[start of Data supplied]

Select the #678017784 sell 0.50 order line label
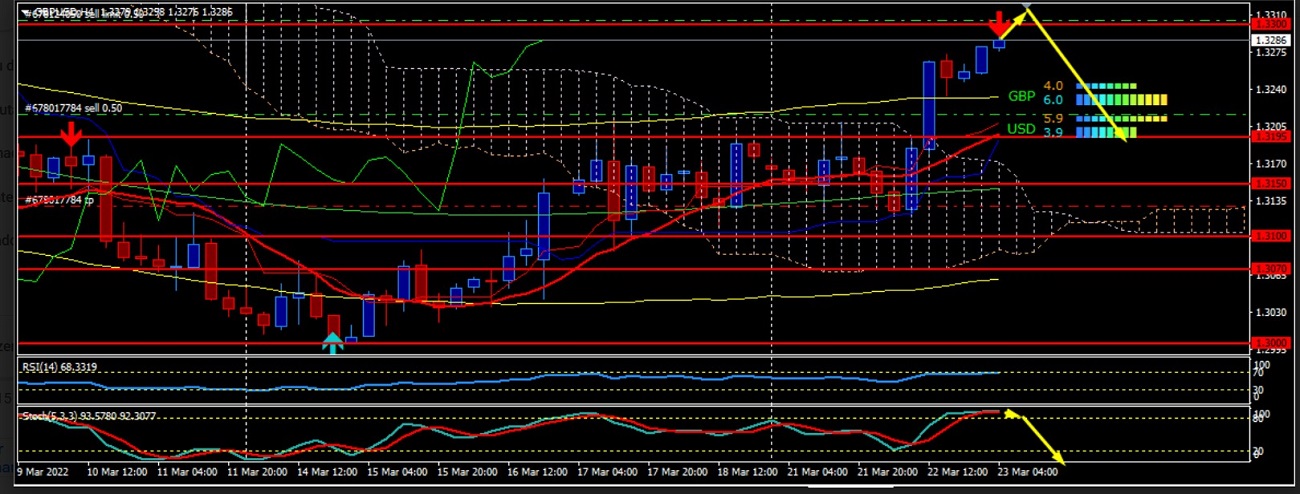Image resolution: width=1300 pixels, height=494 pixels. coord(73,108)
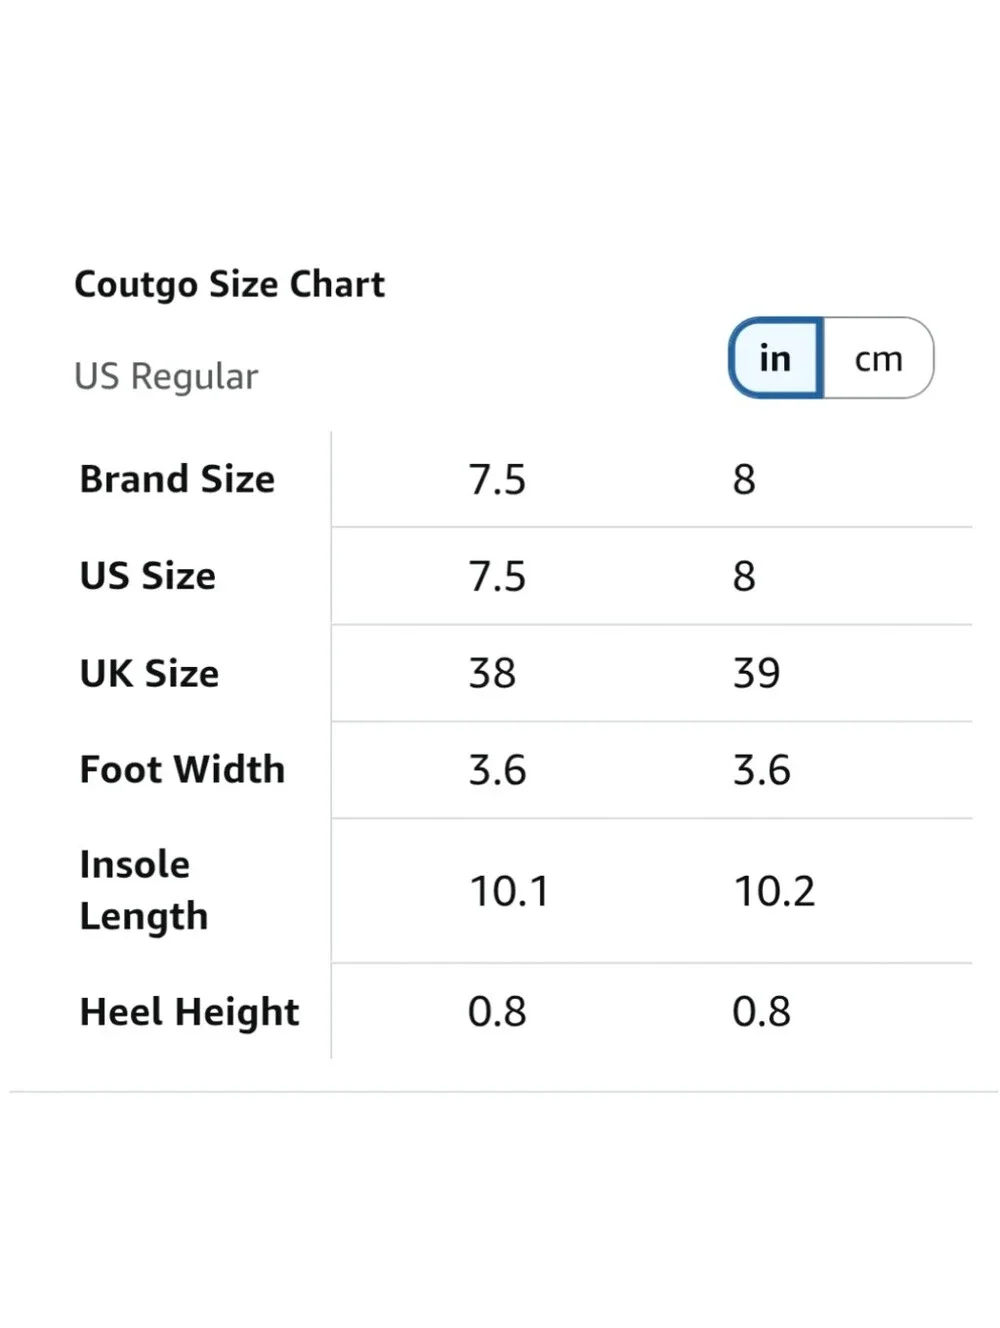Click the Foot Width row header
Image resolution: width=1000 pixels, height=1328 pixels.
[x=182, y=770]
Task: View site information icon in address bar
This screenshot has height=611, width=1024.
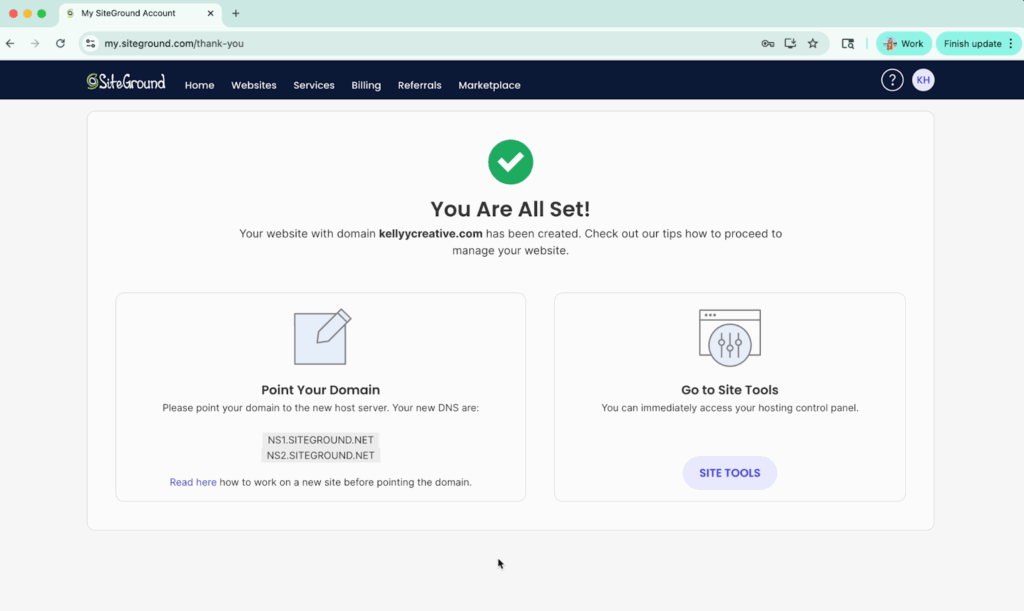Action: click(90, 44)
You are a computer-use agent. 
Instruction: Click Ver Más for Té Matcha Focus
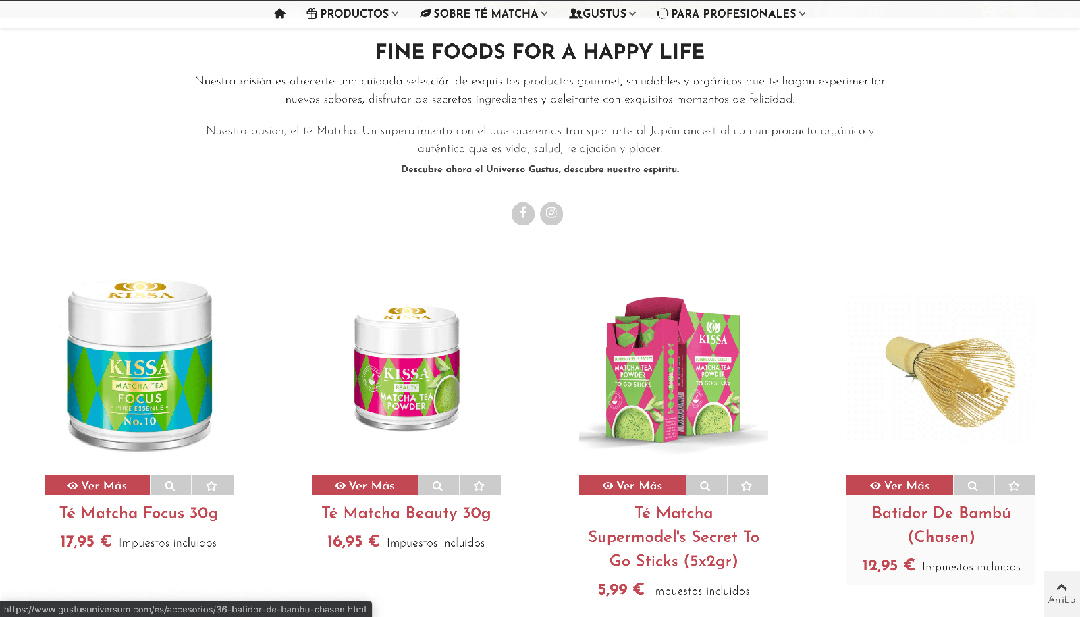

[end of Data supplied]
[start of Data supplied]

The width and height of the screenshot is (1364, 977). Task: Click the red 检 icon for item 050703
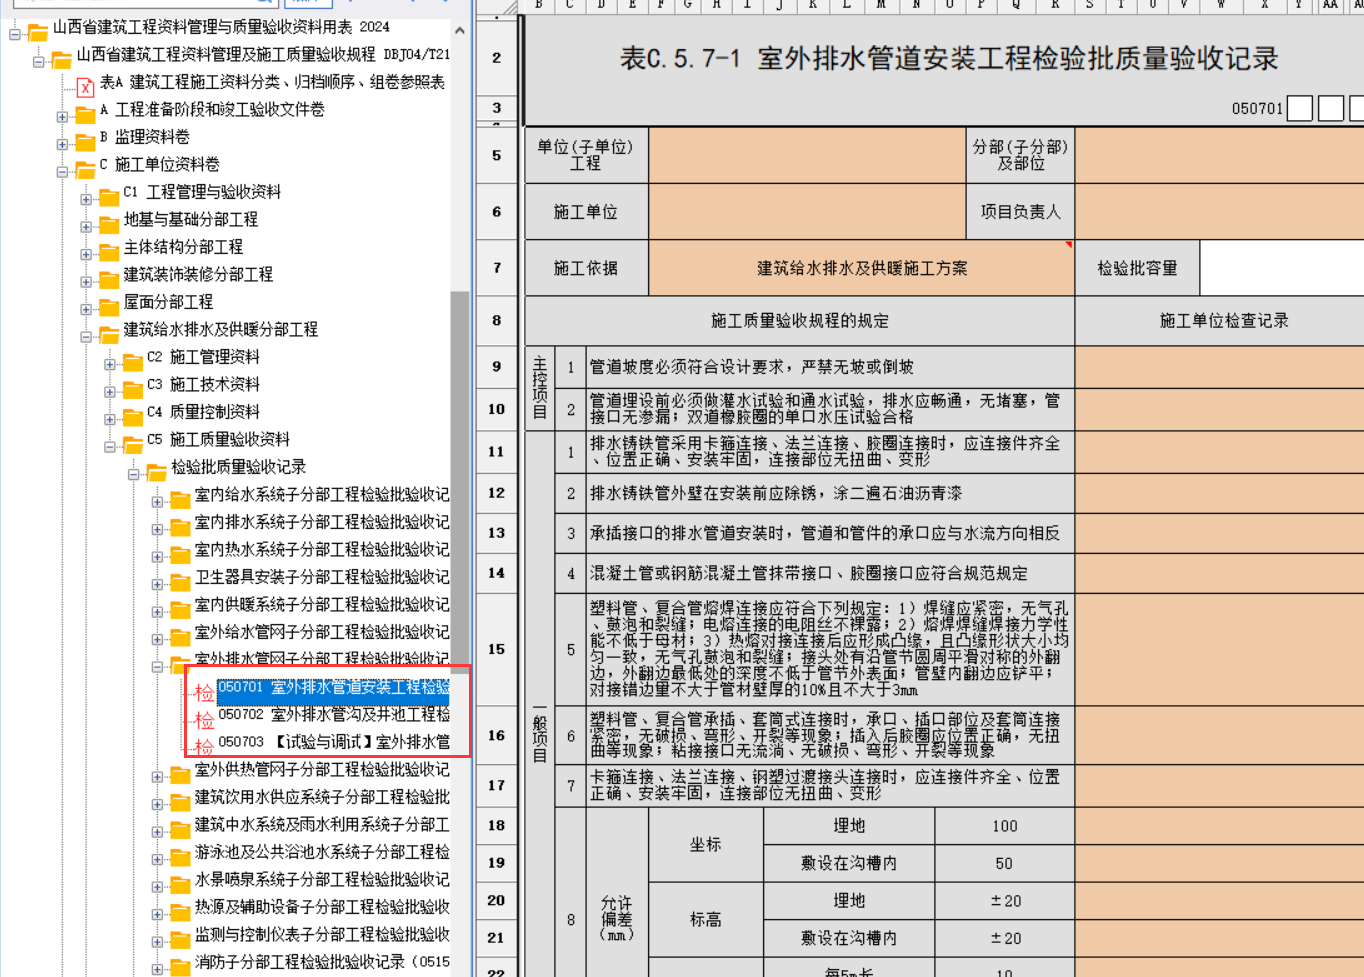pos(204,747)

[end of Data supplied]
[start of Data supplied]

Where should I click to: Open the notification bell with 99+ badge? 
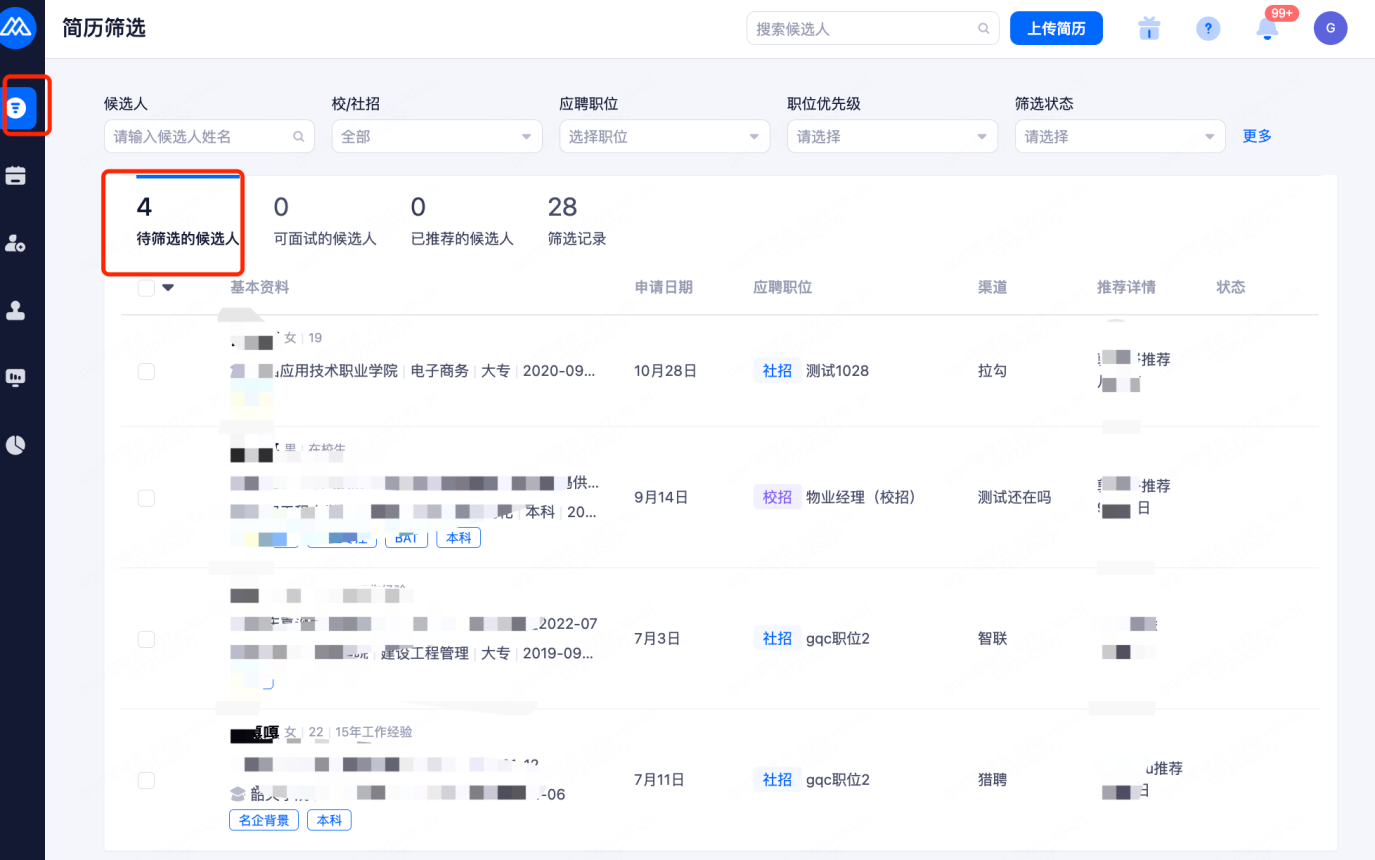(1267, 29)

[end of Data supplied]

Goal: Copy the items verbatim, beginning at the line containing "Select the #678017784" and ending with the line containing "Action: click(90, 44)". Omit the pictures from your copy.

Complete response:
Select the #678017784 sell 0.50 order line label
Image resolution: width=1300 pixels, height=494 pixels. coord(73,108)
Click the Foot Width row header
Image resolution: width=1000 pixels, height=1328 pixels.
[x=182, y=770]
Task: View site information icon in address bar
This screenshot has height=611, width=1024.
Action: click(90, 44)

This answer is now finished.